Our December book, My Antonia by Willa Cather, ended 2011 on a very high literary note. My Antonia truly deserves its place in American literature as “one of the finest novels of the twentieth century”. Many critics place her firmly among such highly regarded American authors as William Faulkner and Ernest Hemingway. The Misfits at our discussion last Wednesday certainly agree with that claim. We rate it as one of the best novels we have read since we began our Men’s Reading Group in September, 2002. (It is fitting that we end another year of reading with Willa Cather, the author with whom we began our Reading Group in 2002.)
I could go on for pages on why you should read My Antonia but I won’t. I don’t think I could do justice to all that is contained in the novel and power of Cather’s story about the life of a young woman on the plains of Nebraska in the pioneer days of our nations history. It is a classic and should be on the required reading list of all High School or College Freshman literature classes.

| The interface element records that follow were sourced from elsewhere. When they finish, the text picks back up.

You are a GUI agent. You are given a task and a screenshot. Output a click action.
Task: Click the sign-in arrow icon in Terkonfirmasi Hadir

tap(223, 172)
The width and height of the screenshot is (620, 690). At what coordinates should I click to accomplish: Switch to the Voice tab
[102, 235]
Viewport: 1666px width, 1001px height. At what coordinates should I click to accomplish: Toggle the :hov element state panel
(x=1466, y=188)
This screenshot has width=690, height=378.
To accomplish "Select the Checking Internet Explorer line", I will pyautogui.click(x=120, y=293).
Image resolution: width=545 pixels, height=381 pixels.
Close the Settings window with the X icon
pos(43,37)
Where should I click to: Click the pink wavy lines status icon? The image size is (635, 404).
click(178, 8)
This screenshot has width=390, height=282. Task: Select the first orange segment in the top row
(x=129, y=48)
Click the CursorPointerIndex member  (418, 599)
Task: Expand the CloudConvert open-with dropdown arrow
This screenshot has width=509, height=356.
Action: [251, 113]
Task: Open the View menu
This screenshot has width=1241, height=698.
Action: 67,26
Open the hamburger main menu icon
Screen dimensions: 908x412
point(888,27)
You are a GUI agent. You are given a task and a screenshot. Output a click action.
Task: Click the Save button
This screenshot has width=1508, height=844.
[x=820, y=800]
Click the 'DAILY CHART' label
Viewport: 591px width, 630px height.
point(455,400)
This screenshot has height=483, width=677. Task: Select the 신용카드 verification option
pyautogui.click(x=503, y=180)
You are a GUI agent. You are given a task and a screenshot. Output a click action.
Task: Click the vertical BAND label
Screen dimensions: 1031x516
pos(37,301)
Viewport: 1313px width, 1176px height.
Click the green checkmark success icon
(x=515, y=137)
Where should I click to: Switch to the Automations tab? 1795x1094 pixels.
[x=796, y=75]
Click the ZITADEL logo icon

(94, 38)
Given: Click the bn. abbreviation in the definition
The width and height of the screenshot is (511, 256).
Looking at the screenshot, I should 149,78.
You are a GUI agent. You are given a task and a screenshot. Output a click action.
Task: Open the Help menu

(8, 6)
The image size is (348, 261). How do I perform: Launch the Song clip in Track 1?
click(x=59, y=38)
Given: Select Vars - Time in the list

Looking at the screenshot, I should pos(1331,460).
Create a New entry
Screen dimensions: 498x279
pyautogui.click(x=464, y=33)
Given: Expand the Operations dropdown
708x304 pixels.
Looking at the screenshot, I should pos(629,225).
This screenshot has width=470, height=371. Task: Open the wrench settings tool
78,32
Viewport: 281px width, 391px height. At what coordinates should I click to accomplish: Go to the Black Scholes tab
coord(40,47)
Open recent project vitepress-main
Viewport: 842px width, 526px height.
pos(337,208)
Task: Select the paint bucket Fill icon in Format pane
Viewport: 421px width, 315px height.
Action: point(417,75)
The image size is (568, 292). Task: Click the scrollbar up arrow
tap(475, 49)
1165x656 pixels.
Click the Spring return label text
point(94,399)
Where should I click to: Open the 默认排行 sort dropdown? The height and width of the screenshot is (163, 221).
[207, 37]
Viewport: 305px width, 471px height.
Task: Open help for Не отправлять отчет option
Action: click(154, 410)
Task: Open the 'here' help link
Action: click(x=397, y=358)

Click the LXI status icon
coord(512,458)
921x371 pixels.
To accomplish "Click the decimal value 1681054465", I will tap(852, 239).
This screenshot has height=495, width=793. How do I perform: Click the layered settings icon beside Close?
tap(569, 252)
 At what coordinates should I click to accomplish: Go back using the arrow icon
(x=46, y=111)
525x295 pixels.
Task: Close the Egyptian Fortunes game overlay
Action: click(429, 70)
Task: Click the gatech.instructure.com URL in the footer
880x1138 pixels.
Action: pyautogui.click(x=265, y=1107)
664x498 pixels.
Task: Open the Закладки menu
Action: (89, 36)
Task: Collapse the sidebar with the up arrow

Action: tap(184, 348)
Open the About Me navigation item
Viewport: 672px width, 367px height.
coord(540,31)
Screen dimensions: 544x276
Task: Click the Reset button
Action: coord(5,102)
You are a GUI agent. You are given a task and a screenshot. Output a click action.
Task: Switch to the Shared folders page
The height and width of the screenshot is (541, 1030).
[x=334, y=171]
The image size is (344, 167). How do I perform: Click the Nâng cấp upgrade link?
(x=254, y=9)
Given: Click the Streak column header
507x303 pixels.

And now to the future: Our fist novel of 2012 is A Canticle for Leibowitz by William M. Miller, Jr.. This is Miller's only major novel and is not simply a post-apocalyptic science fiction novel but also a multi-layered meditation on the conflict between knowledge and morality .The novel follows a Catholic monastic order over a period of 18 centuries as it seeks to preserve the legacy of human knowledge even as mankind repeatedly destroys itself in nuclear flames. Six centuries in the future, the world suffers a “Flame Deluge” and mankind violently rejects all learning in a period of history called “The Simplification”. The title character, a widowed former weapons scientist named Leibowitz, gathers followers and establishes a monastic order dedicated to preserving the remnants of human knowledge. Leibowitz is martyred and by the 26th century is up for canonization. The world has returned to a hunter-gatherer economy, and the Catholic Church is struggling against marauding barbarians and shamans. It is science/apocalyptic fiction at its finest.
I have [linked to] an insightful review of the novel by a Catholic professor that I found at the Ignatius Press web site. I think makes an excellent introduction to the novel [http://www.ignatiusinsight.com/features2010/bbirzer_canticle_apr2010.asp].
But more to the future of our Reading Group: I need some recommendations as to what you want to read/what we should read in 2012. Please do respond. I need and will value your input.
Finally, let me wish all of you a Blessed Christmas. And may God bless each you and grant you great happiness and good health in the New Year.